Я решила отложить его изучение на будущее и выдвинула третий, самый нижний ящик комода.
Здесь лежал большой тяжелый альбом для фотографий в малиновом бархатном переплете, старинный альбом с металлическими застежками, рядом с ним стояла небольшая деревянная шкатулка с нарисованными на крышке темно-красными розами.
При виде этой шкатулки у меня отчего-то пересохло во рту и сердце пропустило один удар.
С чего бы это?
Мне хотелось заглянуть в шкатулку – но отчего-то было немного страшно сделать это, и, чтобы оттянуть этот момент, я достала фотоальбом и открыла его.
Это был альбом, какие заводят многие родители с появлением ребенка или бабушки-дедушки с появлением любимого внука – здесь были выложены и наклеены в хронологическом порядке детские фотографии. Фотографии одного и того же ребенка.
Вот этот ребенок совсем крошечный, только что принесенный из роддома, со сморщенным недовольным личиком… вот ему месяц, два, три… он становится все привлекательнее, все симпатичнее… то есть не он, а она – я убедилась, что ребенок на этих фотографиях – девочка… и еще… еще… не может быть…

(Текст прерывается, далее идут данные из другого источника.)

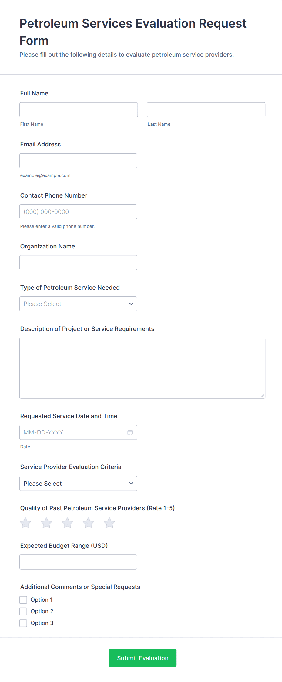The height and width of the screenshot is (682, 282).
Task: Focus the First Name input field
Action: pos(79,110)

У меня в душе возникло подозрение, которое укреплялось с каждой фотографией, с каждой перевернутой страницей.
Это был не просто ребенок. Не просто какая-то абстрактная девочка.
Это была я.
Но этого не может быть!
Я переворачивала страницу за страницей, разглядывала фотографию за фотографией – и последние сомнения отпадали, как осенние листья. Точнее, как отпадают подсохшие корочки с заживающей ранки.

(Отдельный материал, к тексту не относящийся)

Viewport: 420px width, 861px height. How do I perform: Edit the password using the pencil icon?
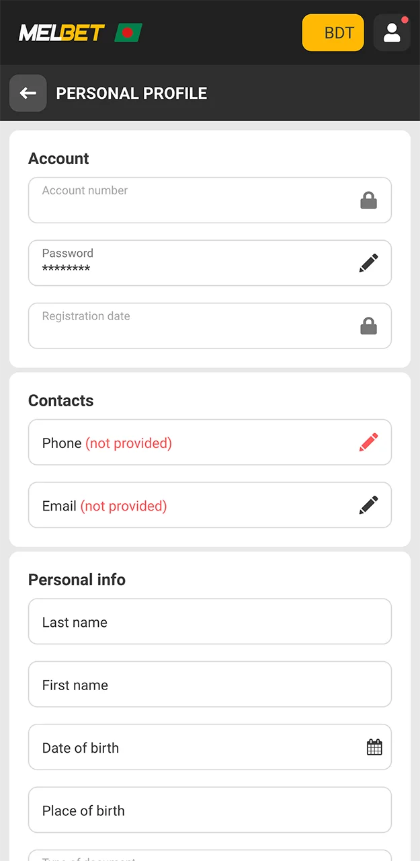(368, 263)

Вот я стою, прижимая к себе плюшевого медведя. Это был мой любимый медведь, когда мне было четыре года, у него оторвалась правая лапа, и ее снова приделали, не очень аккуратно – вот она, эта лапа, криво пришитая, как будто медведь подрался с другим, большим медведем… а вот на мне длинное платьице в крупных цветах, я помню, как оно мне нравилось…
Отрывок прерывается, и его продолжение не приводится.